Saat aku memasuki blok rumah ku, aku melihat motor ninja biru terparkir di depan rumah bu dede yang merupakan salah satu tetangga baikku. Meskipun rumah bu dede berada diujung blok rumahku, tetapi kami sering mengobrol karena memang sebelumnya bu dede salah satu klien dalam proyek kerjaku. Semenjak ia mengetahui bahwa aku tinggal di komplek yang sama bu dede sangat senang dan terkadang ia akan mengunjungi rumahku dikala senggang atau libur. Akan tetapi, aku sedikit heran dengan motor ninja yang terparkir didepannya karena setahu ku bu dede tidak memiliki motor itu dan begitu pula anak perempuannya. Selain itu, aku juga merasa mengenali motor tersebut entah dimana. Aku mencoba mengingat-ingat tetapi tetap saja tidak bisa. Ketika aku berbelok ke arah blok dan tepat berada di depan rumah bu dede, aku pun memperlambat lari ku dan mulai berjalan sambil tetap melirik motor tersebut.
Beberapa detik kemudian bu dede muncul dari rumah menuju pekarangan bersama seorang pria berbalut jaket jeans biru tua dengan celana pendek santai selutut serta sepatu sneaker dikakinya. Pria itu masih memakai helmnya sehingga tidak terlalu jelas untuk melihat bagaimana rupanya. Sesaat kemudian bu dede melihatku dan memanggilku,"tara..nak tara. Kesini sebentar..", panggil bu dede.
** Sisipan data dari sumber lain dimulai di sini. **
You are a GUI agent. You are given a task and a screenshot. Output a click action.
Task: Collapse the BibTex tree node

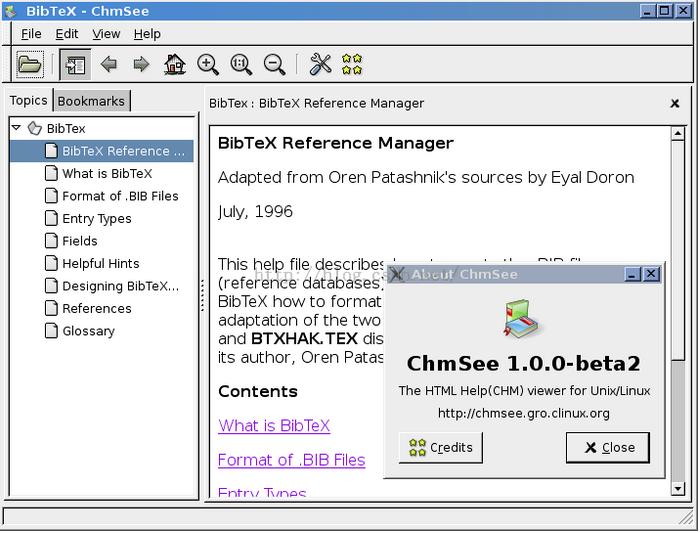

Meski agak samar kedengarannya karena aku masih mengenakan ipod ku, tapi aku bisa mendengar namaku dipanggil oleh bu dede. "ya bu, kenapa?", tanyaku kemudian sambil mencopot earphone dari telingaku.
"ini ada anak muda nyari orang yang namanya findi. Katanya tinggal disini tapi setau ibu ga ada yang namanya findi di blok ini. Apa kamu kenal tara?", tanya bu dede padaku yang juga mencoba mengingat-ingat orang bernama findi.
Lalu tiba-tiba pemuda itu berkata,"ini dia bu, maksud saya mbak ini", kata pria itu sambil menunjuk ke arahku.
Aku pun tersentak kaget dan berkata," saya? Maksudnya?", saat itu aku benar-benar bingung dan sambil bergantian melihat kearah bu dede dengan pandangan yang sama bingungnya. Kemudian pria itu membuka helmnya dan entah kenapa aku merasa pernah melihatnya sebelumnya tapi masih lupa entah dimana.
"mbak masih inget saya, saya yang waktu itu nganter mbak. Dua hari yang lalu ketika mbak dikejar penjahat malam itu. Masih ingat ga mbak? Mbak findi kan?", jelas pria itu dengan bersemangat. Aku bisa melihat seluruh wajahnya dengan kacamata ber-frame hitam, dan rambut yang berantakan karena helm yang dipakainya. Mendengar penjelasannya aku pun teringat kejadian dua hari yang lalu, kejadian yang menyeramkan dan tidak mungkin aku lupakan.